Morqab Tours is excellent.  See my post on them HERE listing tours and prices.  Nuzha Tours offers tours of Kuwait also; however, they are not flexible when it comes to minimum numbers of people before they will do the tour. They also publish the Kuwait Zoom Magazine which has monthly updates of activities as well as maps (you can find it at the airport or Sultan Center). Nuzha Tours should (in my opinion) take over TEC (see below). I found some really cool information that the US embassy, Kuwait has put together. You can find it by clicking HERE. It was written by two women and my compliments to you, dudettes! Outstanding data.

See the Sea. Every visitor to Kuwait must see the country from the sea! There are nine islands off the coast of Kuwait: Failaka, Bubiyan, Miskan, Warba, Auhha, Umm Al-Maradim, Umm Al-Naml, Kubbar and Qaruh. Kubbar is the most popular island during the summer (packed with people and boats during the weekends -- home to the Teeny Tiny Kuwait Bathing Suit Contest every weekend at 4:30 pm), Qaruh is surrounded by a coral reef and nesting ground for sea turtles, and Umm Al-Maradim boasts phosphorescent algae. This phenomenon has been documented in other parts of the world (Florida, for example), but is not well-known in Kuwait; Any movement in the water creates tiny lights like “fairy dust”, similar to that given off by fireflies. On a starry night when the moon is full, it is magical. The water is clear enough to see the sea floor and hot as bath water in the summer. The sky is a blanket of stars and the lights from the mainland shore and the off-shore oil rigs twinkle in the distance. For a shorter trip, for 1 KD, you can catch a pontoon boat from either souq sharq (in front of Debenhams) or Sultan Center restaurants complex (next to the yachts club) which will take you on a 30 minute tour of the Kuwait Bay, complete with Kodak moments (photo ops). If it all possible, try to get to Failaka (by ferry at Ras Salmiya or Marina Crescent). It is really worth your trip - especially now, before they start developing it into "something different". The Safir Heritage Hotel is on the island if you want to stay overnight and day packages are available. Note that the island are just about the only places where you will find natural (as in “not man-made” like at the hotels), clean beaches.

I don’t think anyone should miss camping in the desert (can be a day trip) but unless you know someone with a camp, it might be difficult. You can check in Al Waseet for people who rent camps (the camping season goes through the end of March, but you have to check the newspapers to see when the Municipality ends the camping season). Nuzha Tours is probably your best bet for a 1 day camp with lunch. (By the way - none of those pictures on their website of the desert is of Kuwait!) If you don’t do any other camping, go to Mutlaa Ridge (80 N towards Iraq past Jahra - photo) for a picnic and watch the sun go down. It is so worth the drive. When it gets dark, you can see the lights of Kuwait City across the bay. I wish someone would build a (environmentally friendly/green) restaurant there someday. It is truly one of my favorite spots in Kuwait.

## REQUEST
According to the Kuwait travel text, which island off the coast has phosphorescent algae? The records after this text are separate material unrelated to it.

## EXTRACTED DATA
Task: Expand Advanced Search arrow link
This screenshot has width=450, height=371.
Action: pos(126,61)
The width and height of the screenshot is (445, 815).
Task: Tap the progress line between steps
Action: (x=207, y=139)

## EXPECTED ANSWER
Umm Al-Maradim